Problem details:
Find the line with "[Open/close the cart] (633, 36)" in the entries below, then reproduce it and every line after it down to and including the line with "Privacy Policy (325, 2522)", exactly.

Data in this exercise:
━━━━━━━━━━━━━━━━━━━━━━━━━━━━━━
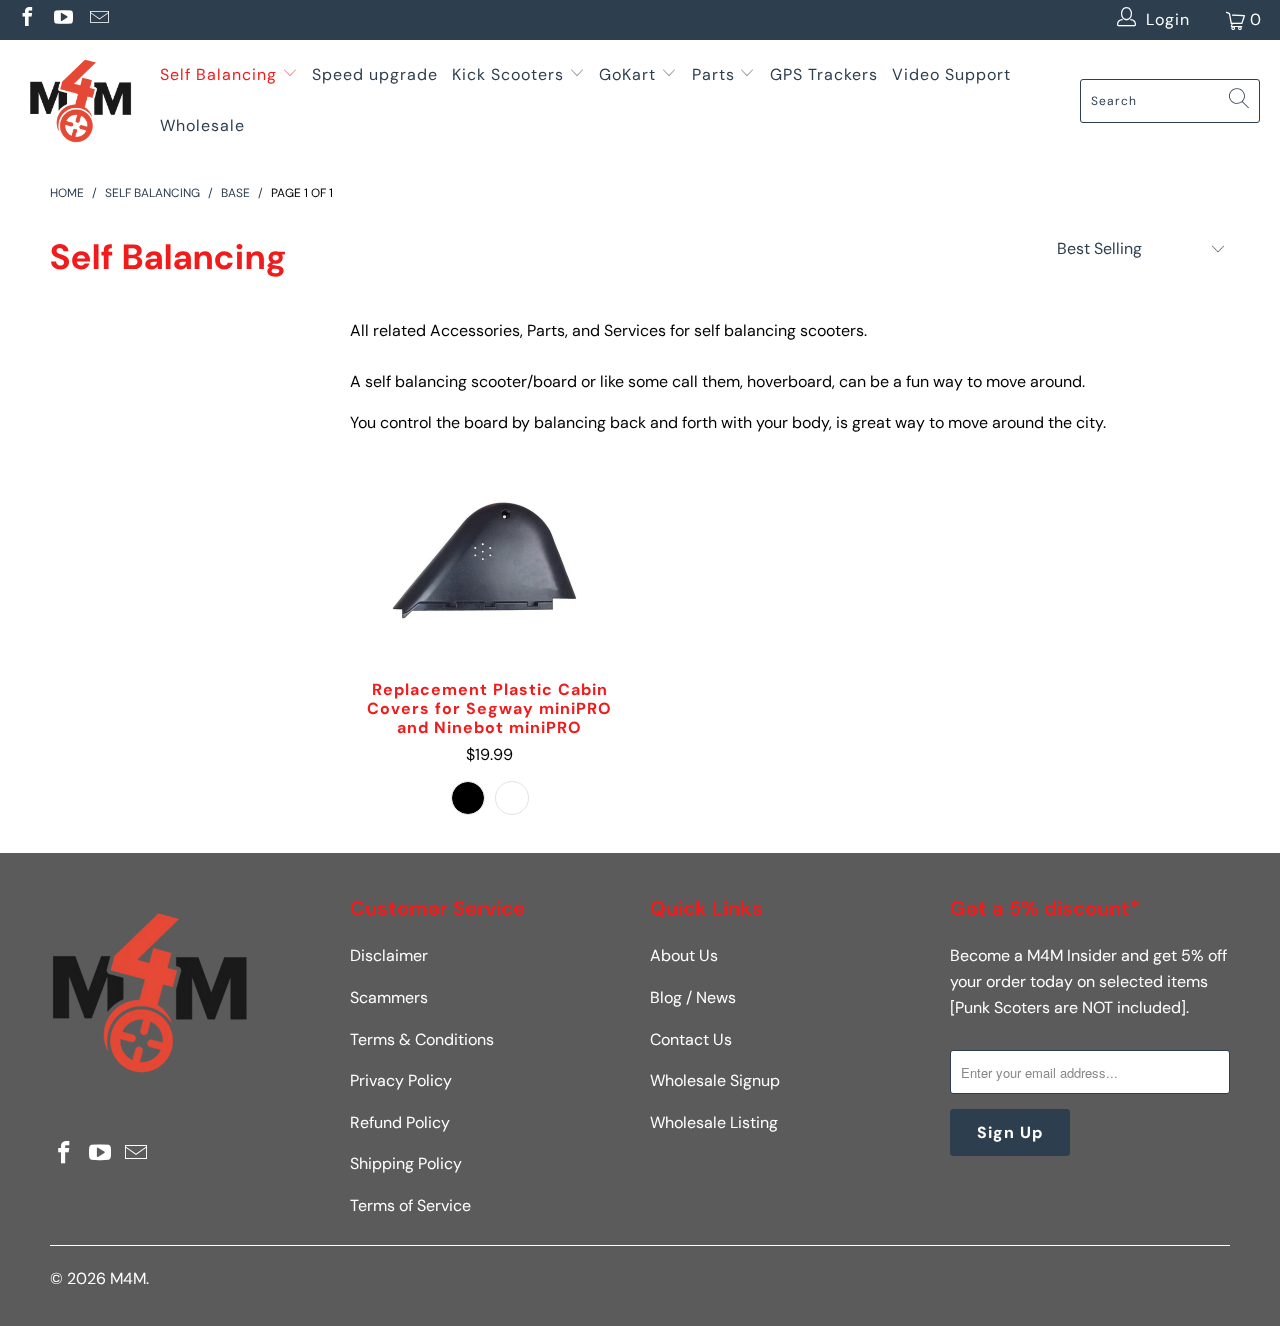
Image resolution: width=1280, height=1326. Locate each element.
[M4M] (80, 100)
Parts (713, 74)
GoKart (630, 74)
━━━━━━━━━━━━━━━━━━━━━━━━━━━━━━
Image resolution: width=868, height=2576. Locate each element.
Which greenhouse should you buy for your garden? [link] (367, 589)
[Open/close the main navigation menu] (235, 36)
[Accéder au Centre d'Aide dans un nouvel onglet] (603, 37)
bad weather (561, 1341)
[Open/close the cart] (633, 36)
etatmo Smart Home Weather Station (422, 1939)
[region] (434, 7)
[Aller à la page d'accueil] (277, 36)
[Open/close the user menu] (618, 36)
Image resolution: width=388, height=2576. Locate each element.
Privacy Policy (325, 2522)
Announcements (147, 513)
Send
━━━━━━━━━━━━━━━━━━━━━━━━━━━━━━
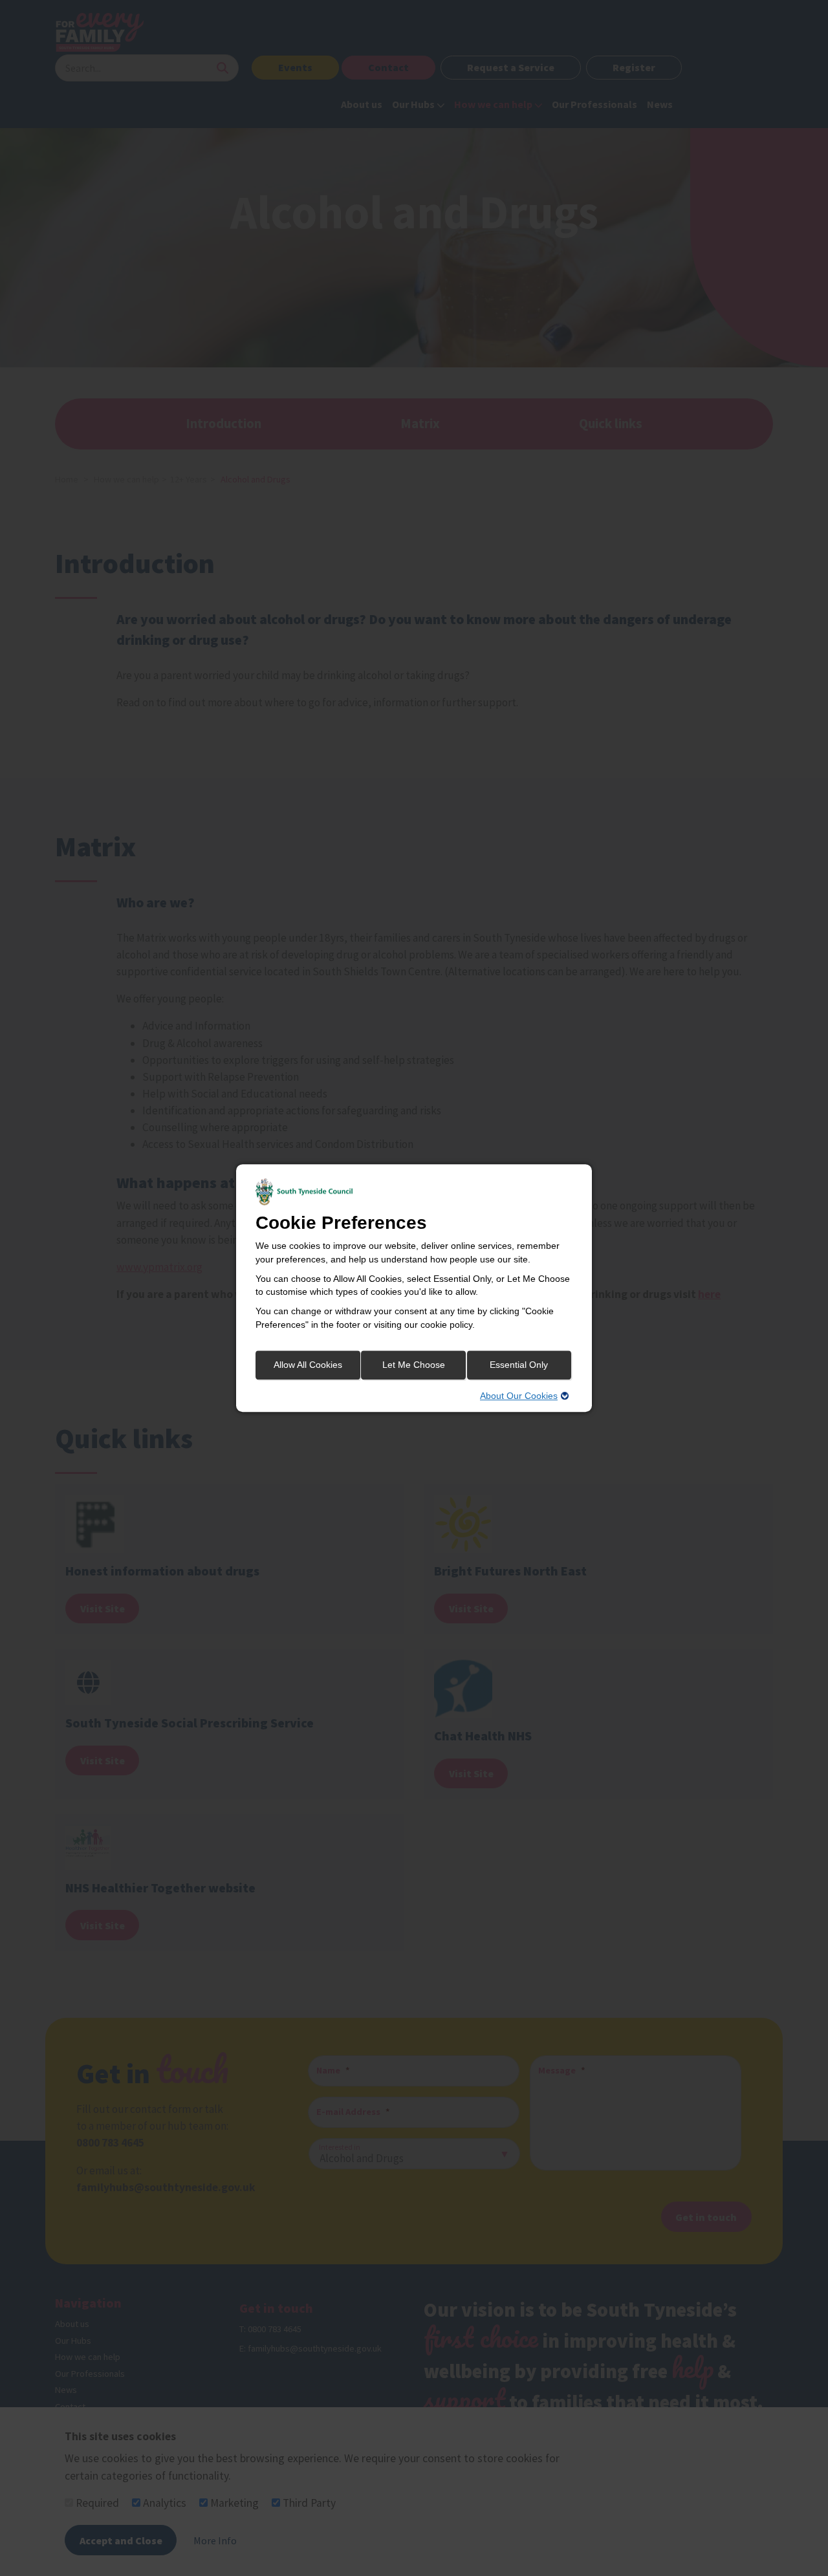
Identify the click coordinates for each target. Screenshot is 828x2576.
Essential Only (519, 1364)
━━━━━━━━━━━━━━━━━━━━━━━━━━━━━━
Worked solution:
[Open/close the cart] (633, 36)
etatmo Smart Home Weather Station (422, 1939)
[region] (434, 7)
[Aller à la page d'accueil] (277, 36)
[Open/close the user menu] (618, 36)
Image resolution: width=388, height=2576. Locate each element.
Privacy Policy (325, 2522)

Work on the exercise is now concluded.